Screenshot and document pointing data:
• • •

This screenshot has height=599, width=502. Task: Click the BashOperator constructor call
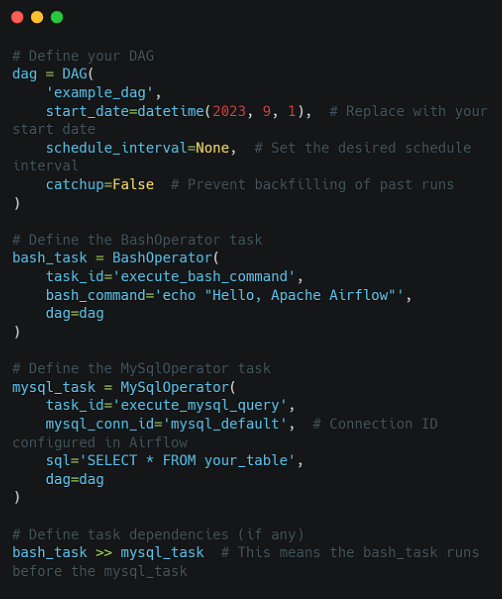coord(165,258)
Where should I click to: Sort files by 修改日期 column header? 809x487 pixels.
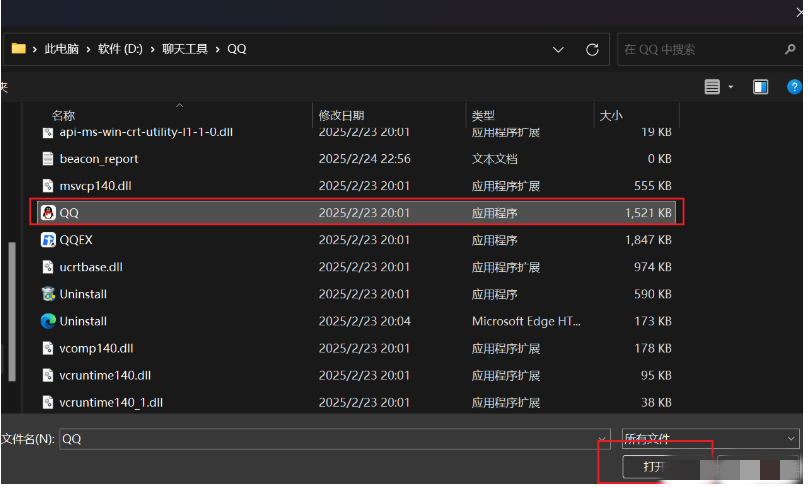[341, 116]
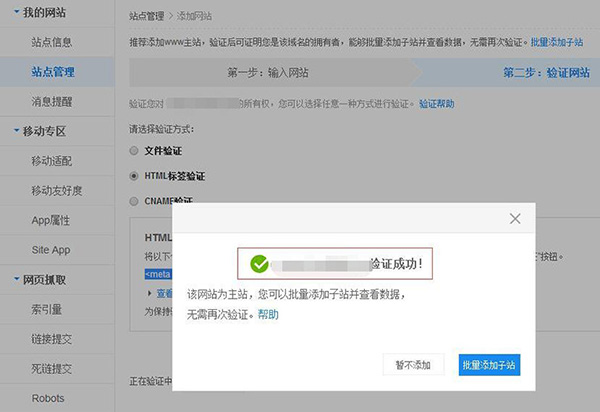This screenshot has width=600, height=412.
Task: Choose the CNAME验证 radio option
Action: pos(135,201)
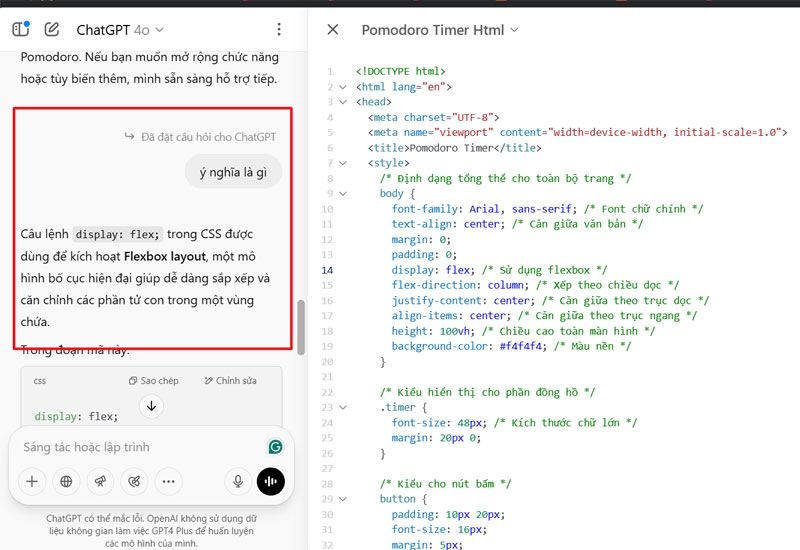The width and height of the screenshot is (800, 550).
Task: Open the sidebar panel icon
Action: point(20,30)
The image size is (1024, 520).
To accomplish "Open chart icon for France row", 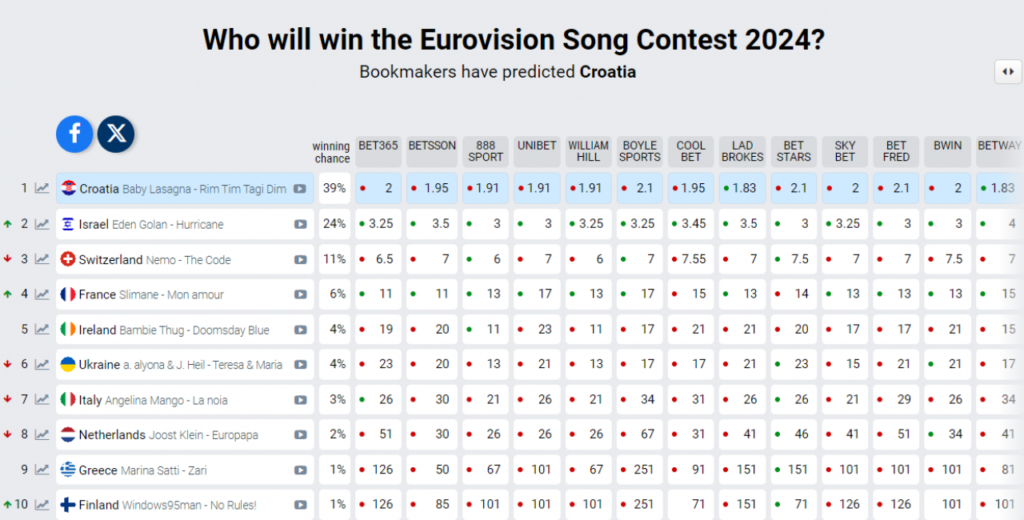I will pos(42,294).
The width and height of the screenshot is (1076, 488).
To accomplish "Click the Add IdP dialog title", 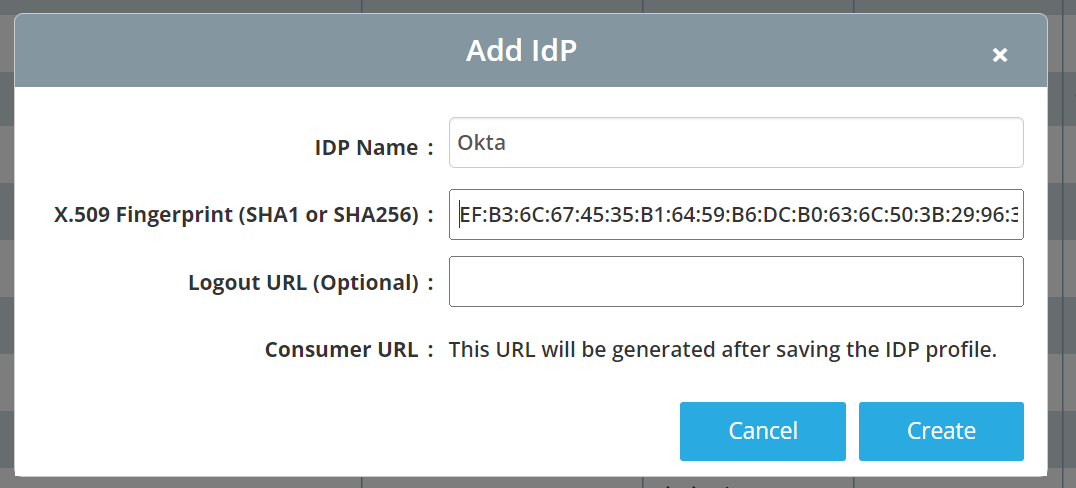I will tap(522, 51).
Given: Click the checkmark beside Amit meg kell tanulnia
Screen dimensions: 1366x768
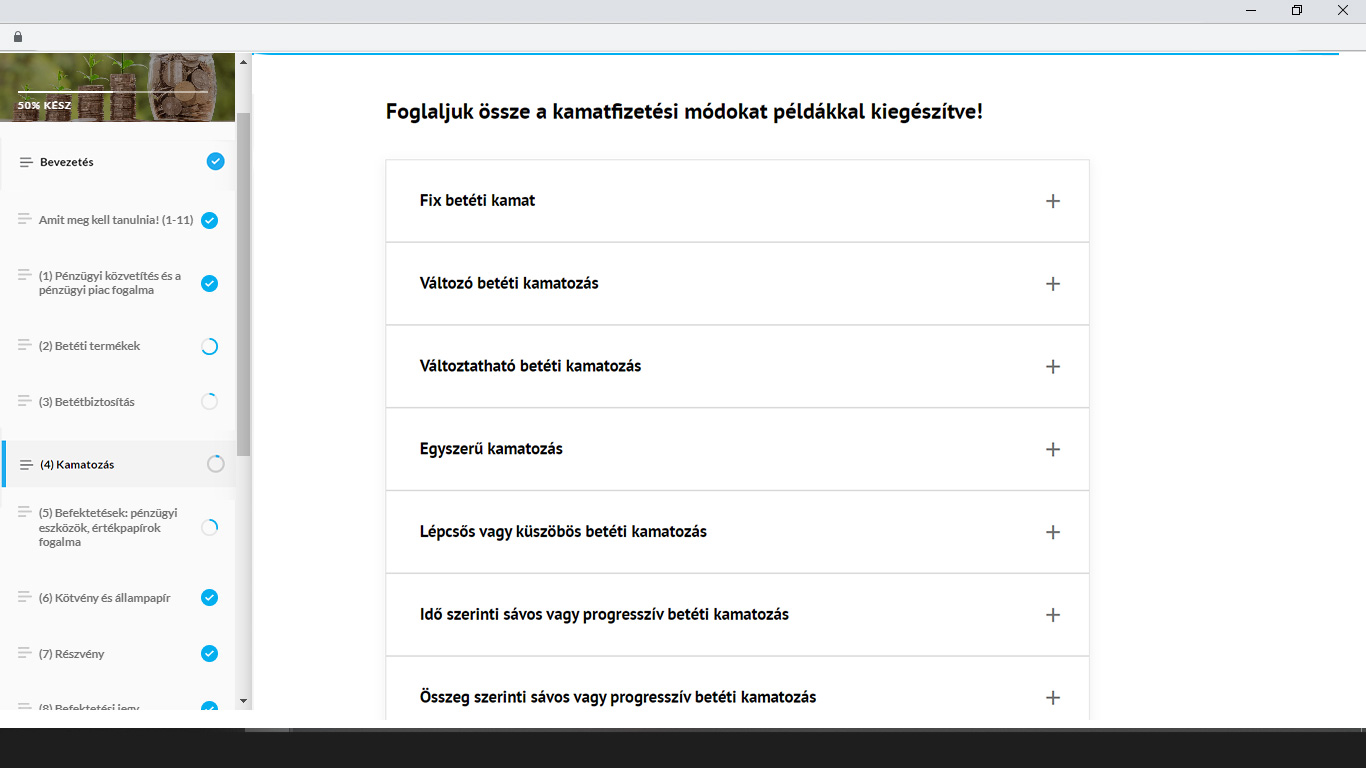Looking at the screenshot, I should (209, 220).
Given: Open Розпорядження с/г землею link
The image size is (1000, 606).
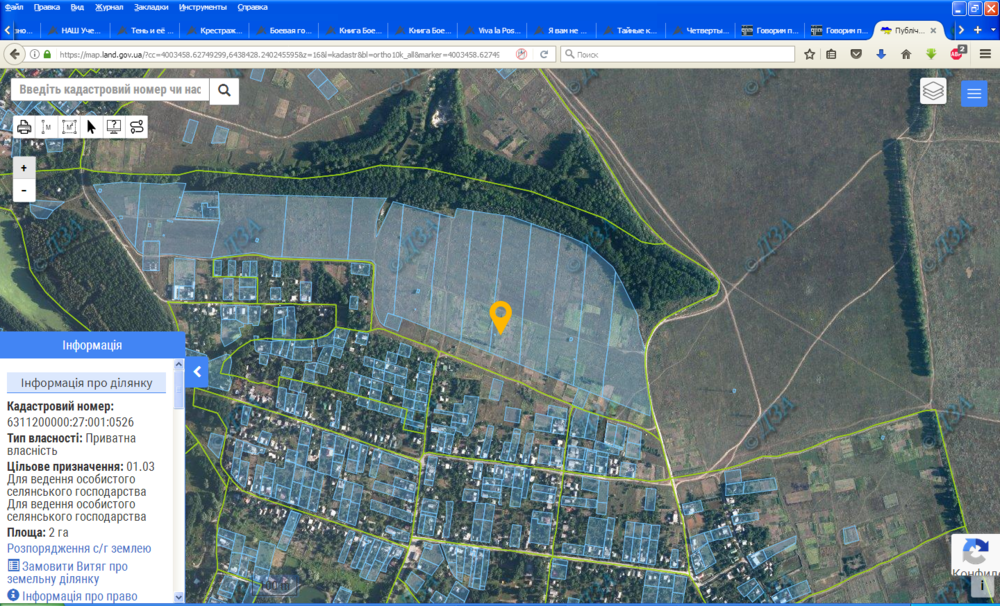Looking at the screenshot, I should tap(79, 548).
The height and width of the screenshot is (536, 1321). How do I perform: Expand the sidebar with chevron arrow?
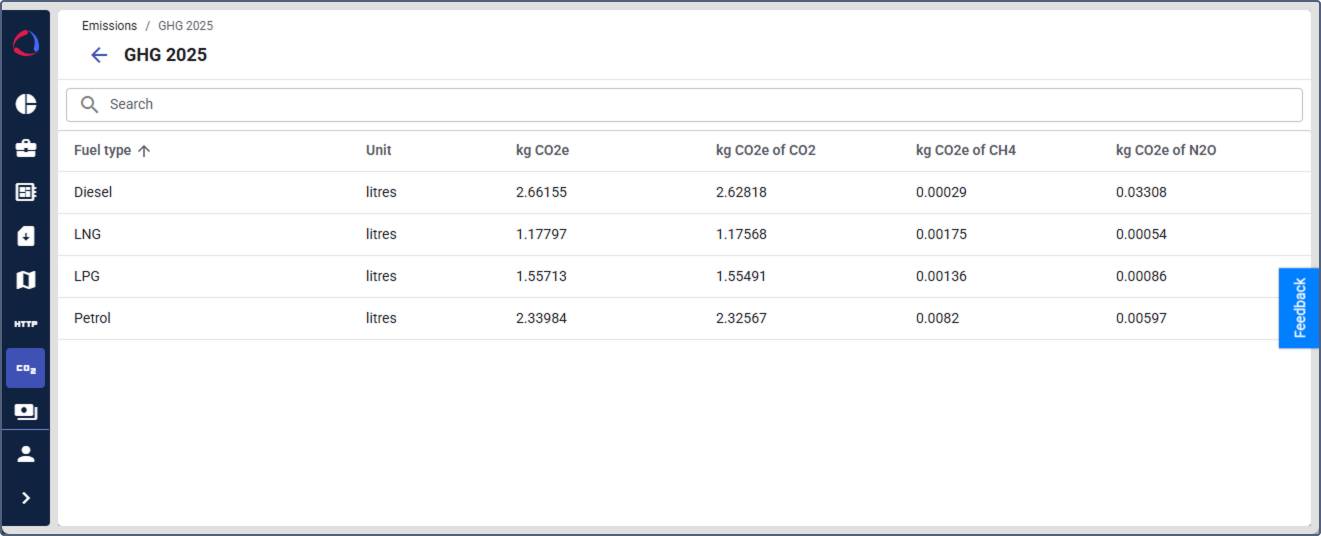26,498
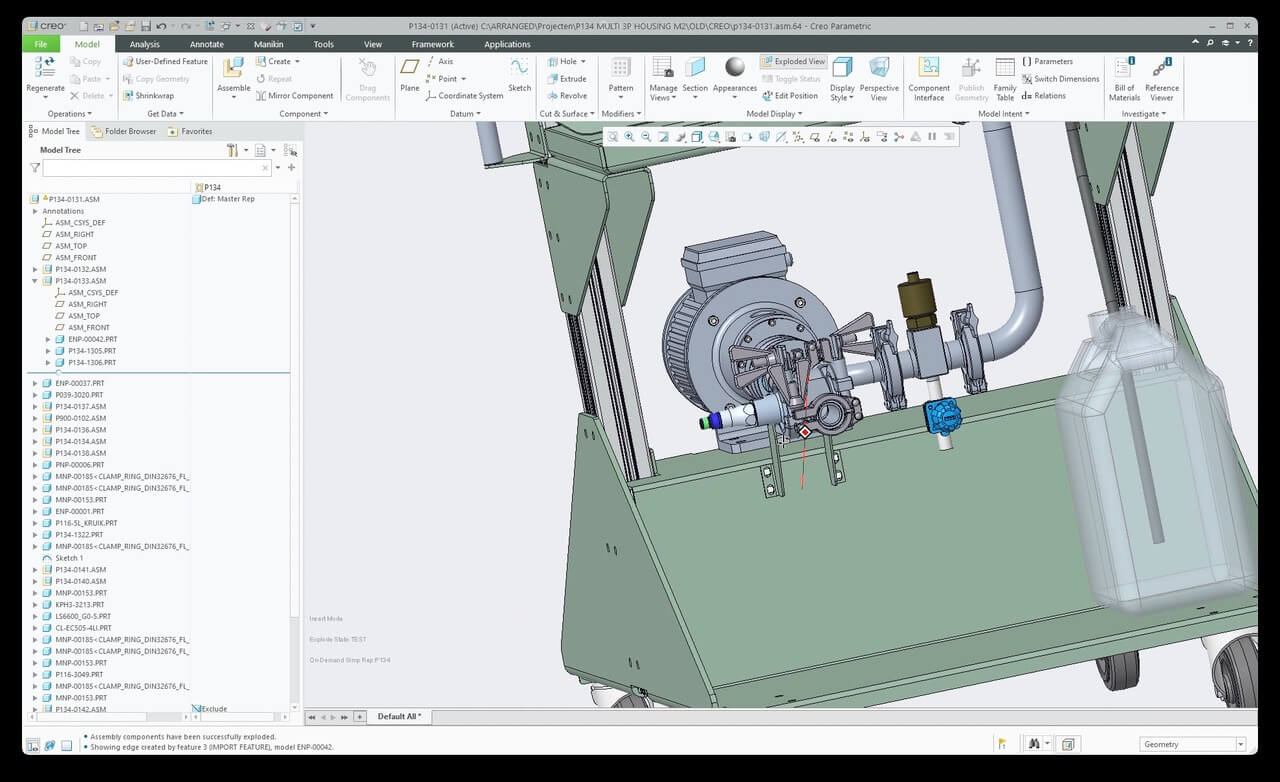Open the Pattern tool
Screen dimensions: 1280x782
pos(621,68)
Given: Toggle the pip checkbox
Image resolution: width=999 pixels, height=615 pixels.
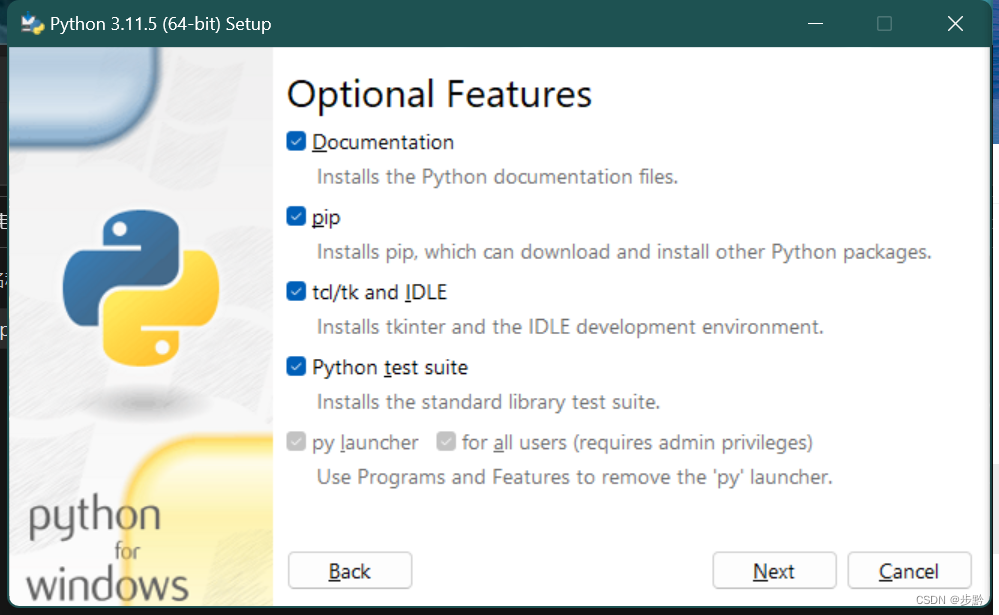Looking at the screenshot, I should click(296, 217).
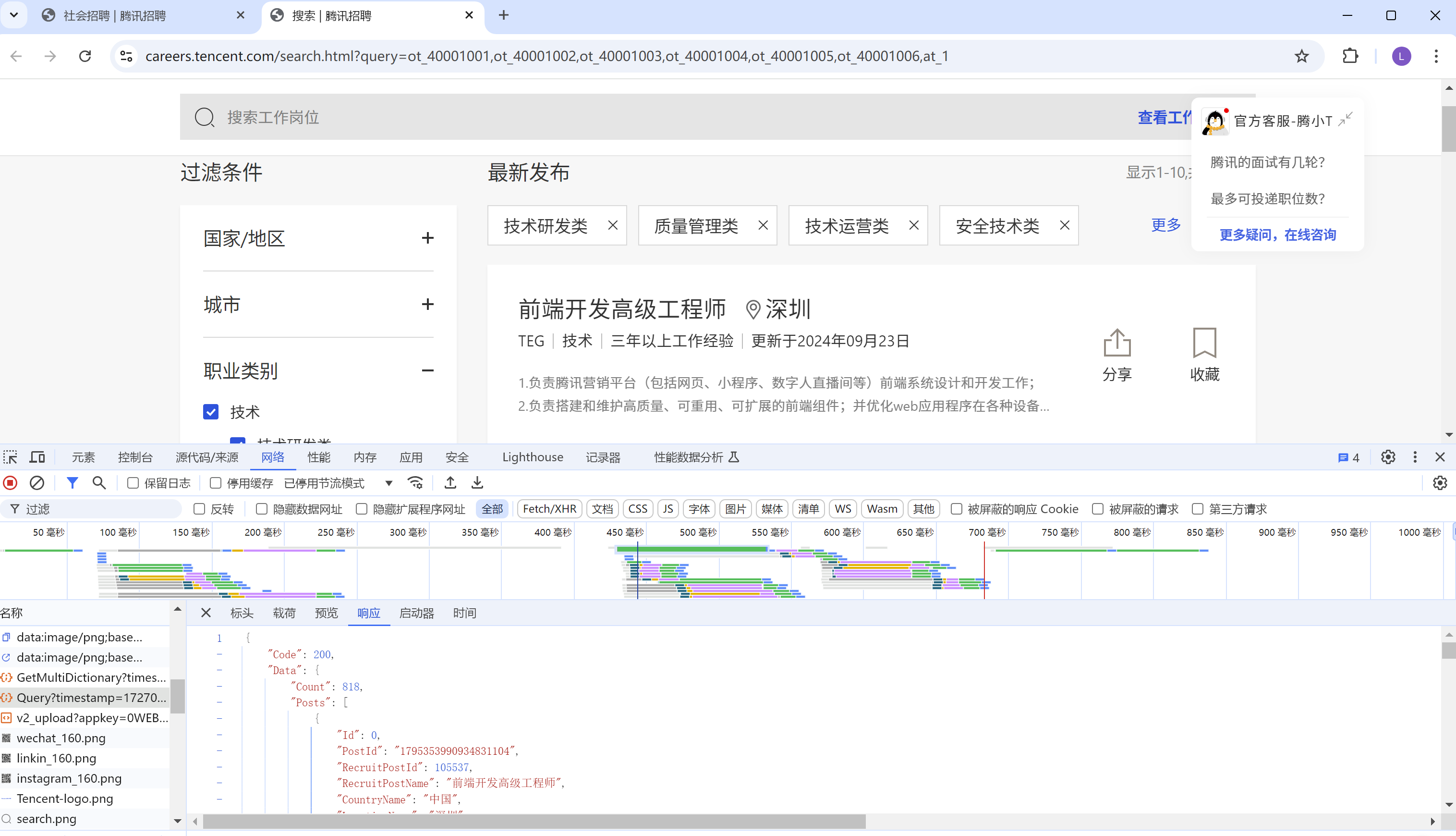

• • •

* WORK TO DO:
Format the lines from the one containing "The height and" through the end of the rows, inclusive, as a Markdown table with the columns No. and Line. Skip blank lines and leave the pictures out.

* TASK SOLUTION:
| No. | Line |
|---|---|
| 1 | The height and width of the screenshot is (536, 1321). How do I perform: Expand the sidebar with chevron arrow? |
| 2 | 26,498 |
| 3 | Open the Pattern tool |
| 4 | Screen dimensions: 1280x782 |
| 5 | pos(621,68) |
| 6 | Given: Toggle the pip checkbox |
| 7 | Image resolution: width=999 pixels, height=615 pixels. |
| 8 | Looking at the screenshot, I should click(296, 217). |